いくら自分に自信が持てないからって、同情を引いて逃げていい場面じゃないのはわかっていた。
(でも、どうしたらいい? うまくなんて言えない、ふたりにわかって貰えるなんて……)
逃げたい、逃げたい、逃げたい、こんな場所から逃げてしまいたい、逃げて誰も知らないところに行って……でも、逃げたら寂しい、寂しいけど、逃げたい、逃げたいけど寂しいのは……好きじゃない。
得意じゃないけど……言葉にした。
「わかんないです、自分のせいなんですけど! こんな急に色々起きて、降旗さんとも、最近ようやく目を見て話せるようになったばかりだし、でも……もう少し仲良くなりたくて、夢見て、欲が出て、でもうまく行かなくて、瀬戸さんとは昨日まで話したこともなくて、ホントどうしたらいいかわかんないです!
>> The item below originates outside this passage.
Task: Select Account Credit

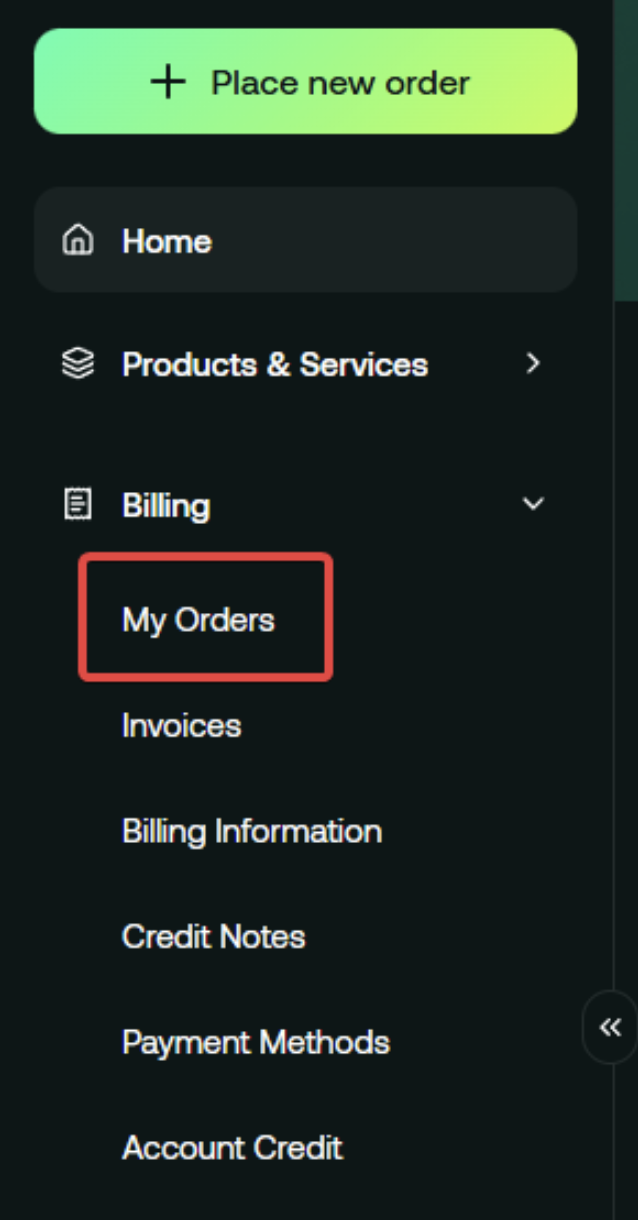Action: (232, 1147)
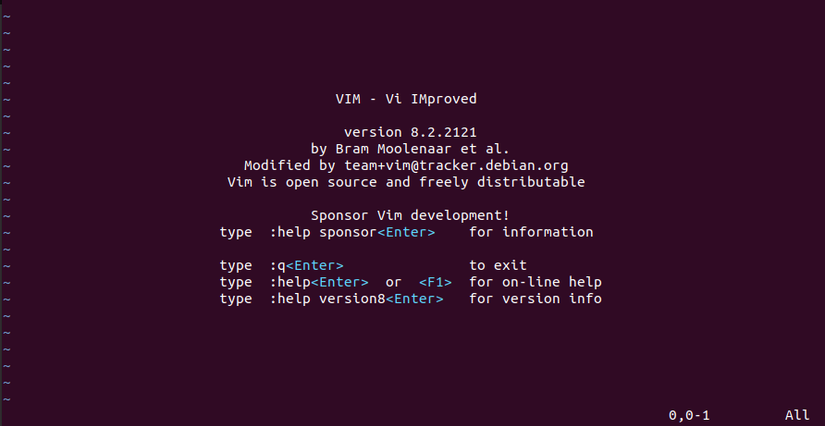Click the ":q" exit command

coord(277,266)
「じゃあ、納得いくまで話そ。ねぇ、山家くん。不本意だけど3人で」
「ふ、不本意なのは私の方です‼ あっ、でも、その……ゆっくりでいいですから、色んな話をしましょう、不本意ながら3人で」
「いいの? そんなので、本当に……」
(あぁ、こうやって男ってヤツは流されて行くんだよ、あの頃の俺みたいに……)
頭を擦りながら遠い目をする柿崎であった。